Most of the UTIME implementation centers around changes to the
processing of timer interrupts. For this reason, comparing the
processing time of a timer interrupt under UTIME with that of a timer
interrupt in standard Linux, gives a quantitative measure of the
overhead resulting from UTIME. To measure the processing time of a
timer interrupt, we inserted code into the timer interrupt handler
that would take time-stamps upon entry and upon exit from the ISR.
Time-stamps were obtained by reading the time-stamp counter (TSC),
which increments at the clock rate of the Intel Pentium Pro Processor
used in the test system
.
Timer interrupt processing times were measured for three cases: standard Linux with no timer modifications, Linux with the UTIME modifications but without any events scheduled at microsecond resolution (i.e. behaving like a normal Linux system), and Linux with the UTIME system with several events scheduled at microsecond resolution. The processing times for around 8000 timer interrupts were measured for each of these three cases and Figure 3.1 shows the processing time distributions. Note that this figure illustrates the percentage of interrupts with overhead less than or equal to a given value on the horizontal axis. As can be seen from the figure, without UTIME, most timer interrupts take approximately 1 microsecond to process, and virtually all take less than 5 microseconds. With UTIME in place, most timer interrupts take approximately 15 microseconds to process, regardless of whether or not any microsecond events are scheduled. It should be noted that the timer interrupt processing time, as described here, does not include the time required to process any scheduled events: the timer interrupt handler simply checks which events are due for processing, and marks them as such.

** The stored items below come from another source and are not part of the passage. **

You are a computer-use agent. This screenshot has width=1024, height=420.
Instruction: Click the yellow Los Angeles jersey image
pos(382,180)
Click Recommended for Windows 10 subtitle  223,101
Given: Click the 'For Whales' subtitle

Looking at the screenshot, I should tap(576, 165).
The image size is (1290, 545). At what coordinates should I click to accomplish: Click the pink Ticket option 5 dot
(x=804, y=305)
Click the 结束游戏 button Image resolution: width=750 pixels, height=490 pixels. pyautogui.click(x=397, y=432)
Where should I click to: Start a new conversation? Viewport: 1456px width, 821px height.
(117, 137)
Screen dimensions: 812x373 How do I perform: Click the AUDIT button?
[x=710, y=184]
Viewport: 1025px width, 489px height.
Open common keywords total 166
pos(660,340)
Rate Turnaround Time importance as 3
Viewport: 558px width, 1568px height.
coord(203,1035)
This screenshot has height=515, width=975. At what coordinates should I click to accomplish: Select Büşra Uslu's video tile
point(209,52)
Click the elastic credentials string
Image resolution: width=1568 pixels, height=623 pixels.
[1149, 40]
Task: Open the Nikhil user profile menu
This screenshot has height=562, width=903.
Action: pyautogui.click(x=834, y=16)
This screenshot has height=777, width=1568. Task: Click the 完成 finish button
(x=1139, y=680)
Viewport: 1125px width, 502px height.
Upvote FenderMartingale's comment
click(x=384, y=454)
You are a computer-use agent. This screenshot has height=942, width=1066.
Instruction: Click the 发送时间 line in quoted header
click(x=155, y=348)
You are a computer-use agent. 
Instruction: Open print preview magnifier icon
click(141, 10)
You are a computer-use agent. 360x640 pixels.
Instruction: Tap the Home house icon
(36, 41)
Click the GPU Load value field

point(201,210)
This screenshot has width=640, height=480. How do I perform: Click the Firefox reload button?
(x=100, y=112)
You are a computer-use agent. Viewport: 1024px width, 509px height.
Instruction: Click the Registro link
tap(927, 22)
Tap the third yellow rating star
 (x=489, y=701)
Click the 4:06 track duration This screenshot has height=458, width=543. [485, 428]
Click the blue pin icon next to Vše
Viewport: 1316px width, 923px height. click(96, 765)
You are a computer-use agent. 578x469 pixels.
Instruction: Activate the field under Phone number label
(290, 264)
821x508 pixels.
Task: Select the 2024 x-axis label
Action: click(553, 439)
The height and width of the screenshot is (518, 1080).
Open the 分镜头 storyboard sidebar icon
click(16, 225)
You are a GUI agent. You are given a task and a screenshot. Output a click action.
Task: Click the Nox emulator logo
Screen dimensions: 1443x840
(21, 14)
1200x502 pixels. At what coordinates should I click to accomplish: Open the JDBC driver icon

The exact value of the timer overhead is less important than the fact that it is greater under UTIME than under standard Linux for two main reasons. Since timer interrupts do not occur on any regular interval, there is some amount of extra computation required to determine the new value to load into the timer chip to trigger the next interrupt. This is not the case in standard Linux because the timer chip is simply programmed, during system boot-up, to interrupt the CPU at a fixed rate. A large portion of the processing time increase, however, is because the timer chip on the systems we used required approximately 4 microseconds of latency before its inputs are latched. A more appropriately designed timer chip would therefore decrease the amount of overhead represented by UTIME. Even though the actual time required to process timer interrupts using UTIME increases, this penalty is incurred at most once every 10 milliseconds when no microsecond events are scheduled. Thus, the overhead presented by the UTIME modification is only about 0.15% , with an additional 15 microseconds per event explicitly scheduled with microsecond resolution.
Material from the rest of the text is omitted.